▶ **Required action**: Pick out each line below that contains the word "should", and copy those lines.

▶ **Supplied data**:
━━━━━━━━━━━━━━━━━━━━━━━━━━━━━━

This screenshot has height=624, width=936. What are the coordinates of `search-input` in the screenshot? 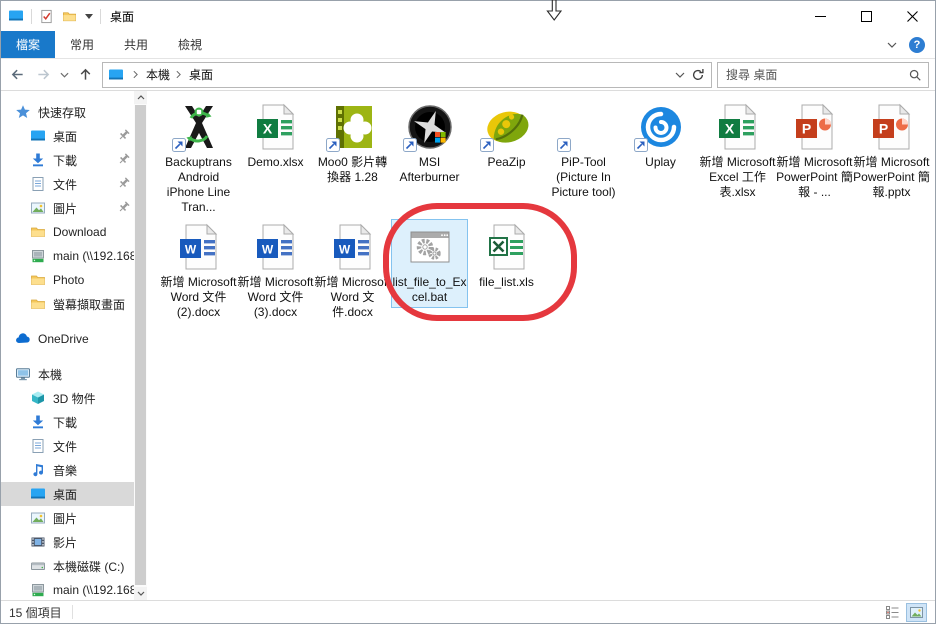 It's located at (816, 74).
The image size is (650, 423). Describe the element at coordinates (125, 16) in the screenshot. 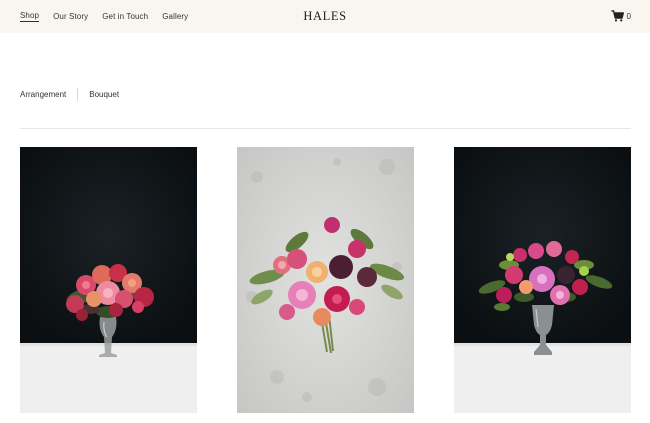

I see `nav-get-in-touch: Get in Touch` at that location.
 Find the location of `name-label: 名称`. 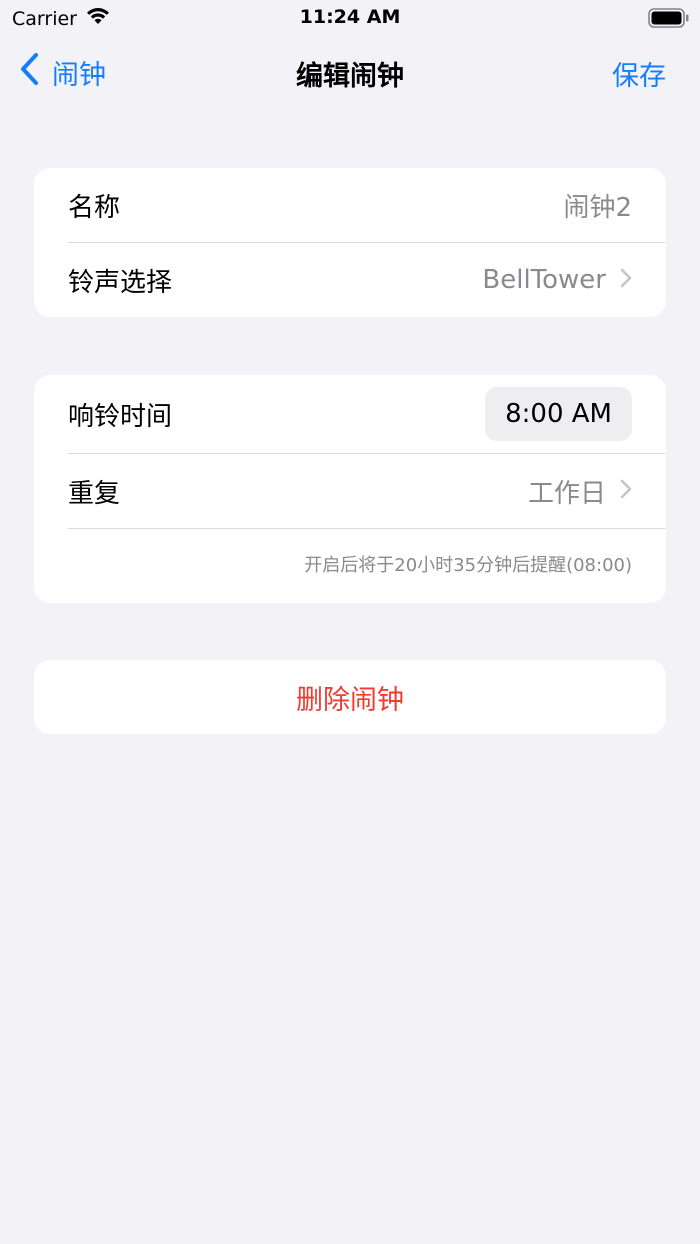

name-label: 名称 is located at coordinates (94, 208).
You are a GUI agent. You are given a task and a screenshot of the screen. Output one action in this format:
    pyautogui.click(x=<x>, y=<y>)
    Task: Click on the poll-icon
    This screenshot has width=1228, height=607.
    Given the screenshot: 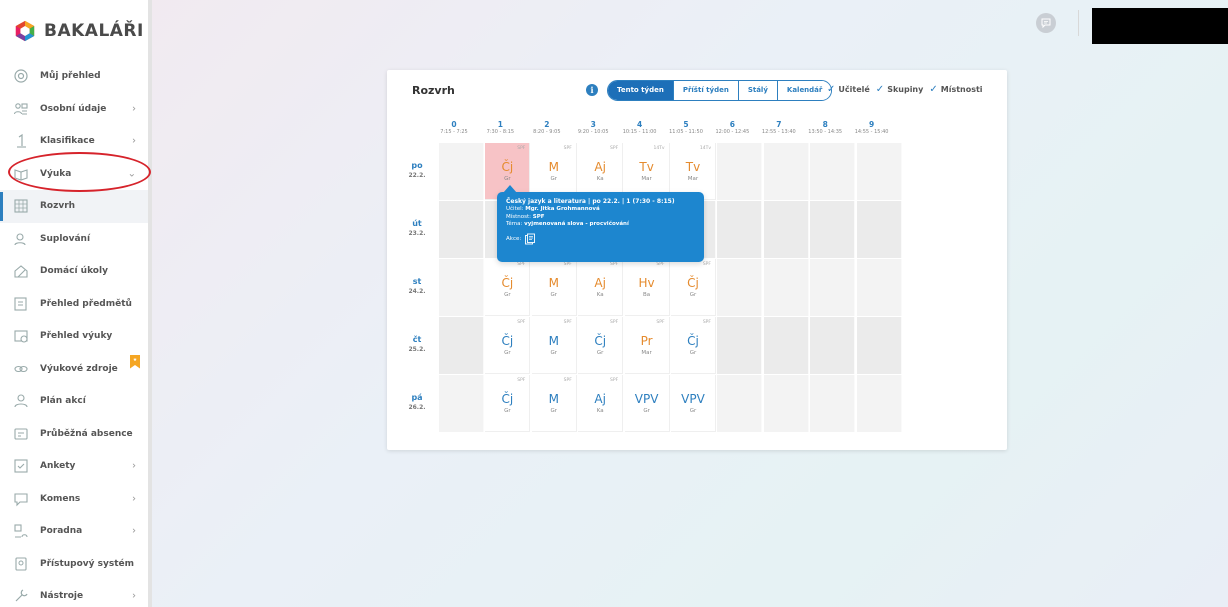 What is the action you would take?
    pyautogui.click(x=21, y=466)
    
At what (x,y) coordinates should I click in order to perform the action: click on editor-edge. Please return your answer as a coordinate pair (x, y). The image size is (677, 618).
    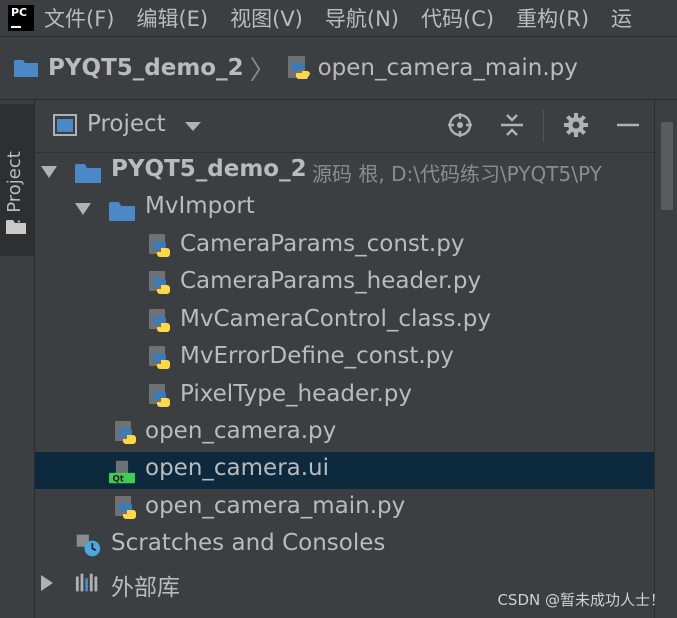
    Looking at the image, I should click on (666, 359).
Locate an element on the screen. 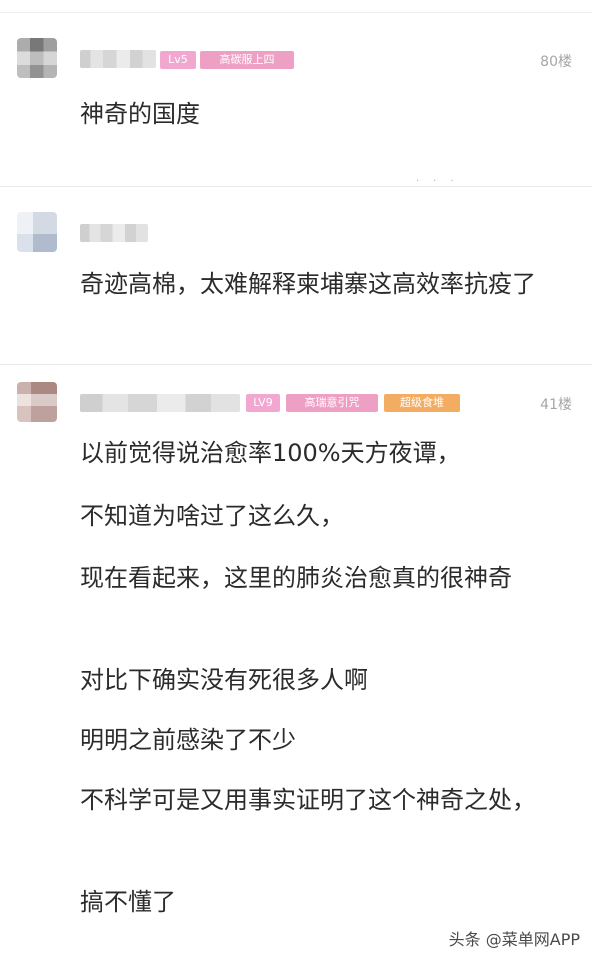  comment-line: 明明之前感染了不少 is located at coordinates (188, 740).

━━━━━━━━━━━━━━━━━━━━━━━━━━━━━━

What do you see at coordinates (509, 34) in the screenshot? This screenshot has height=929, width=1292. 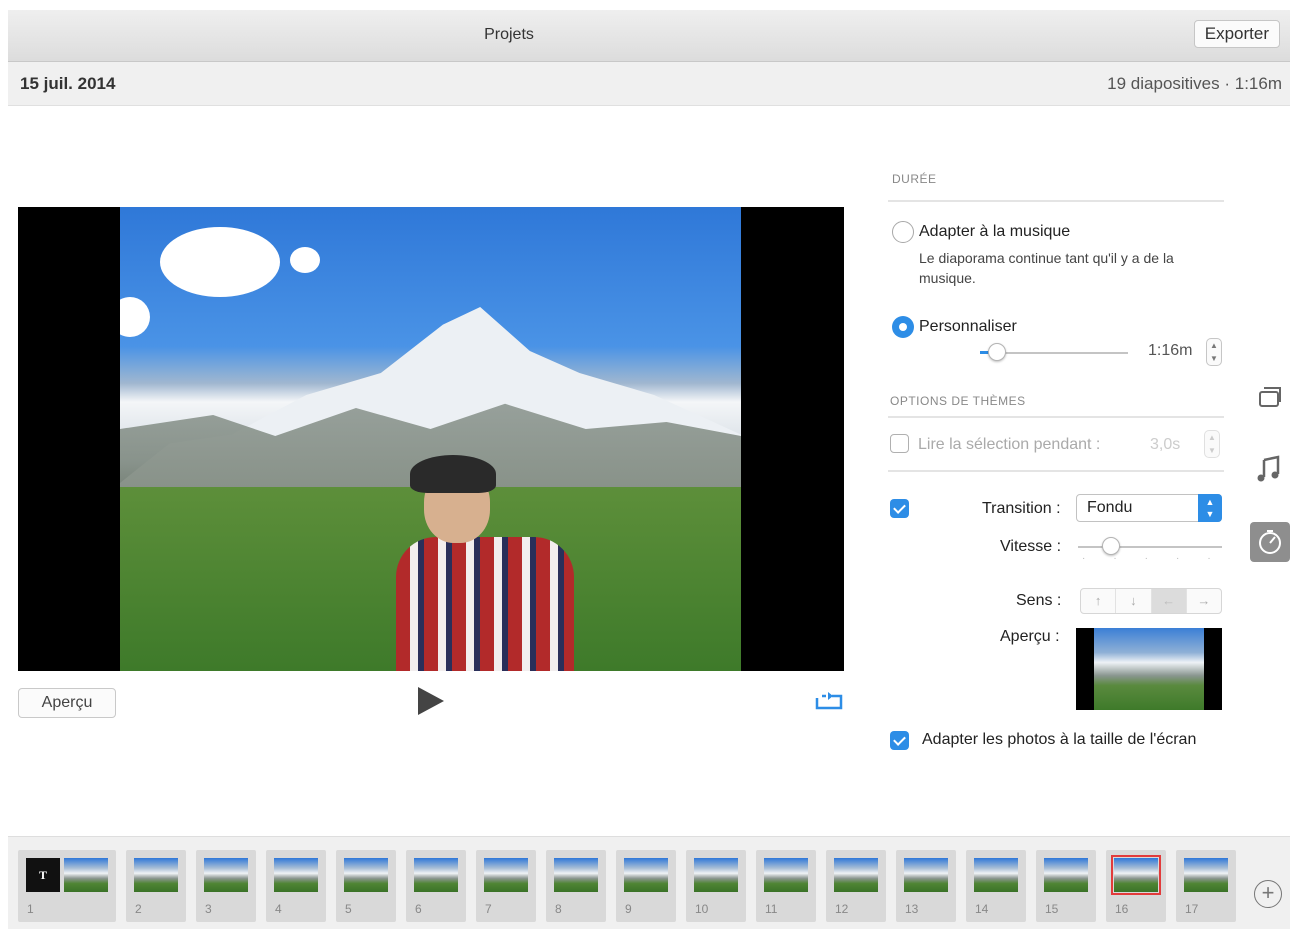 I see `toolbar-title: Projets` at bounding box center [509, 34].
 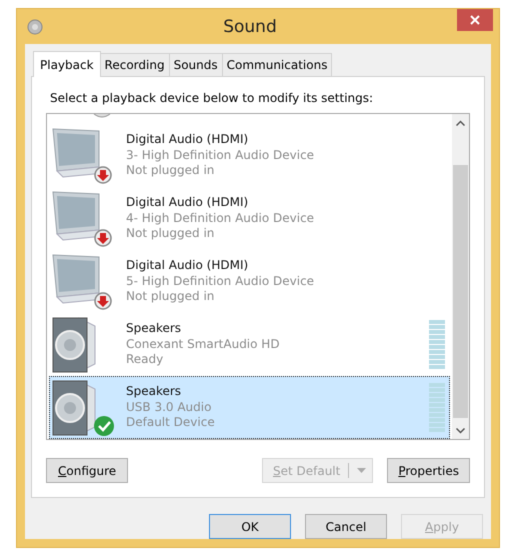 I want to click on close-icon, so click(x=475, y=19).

━━━━━━━━━━━━━━━━━━━━━━━━━━━━━━

▶ **Answer space**:
At what (x,y) coordinates should I click in order to perform the action: click on editor-edge. Please return your answer as a coordinate pair (x, y). The image size is (677, 618).
    Looking at the image, I should click on (666, 359).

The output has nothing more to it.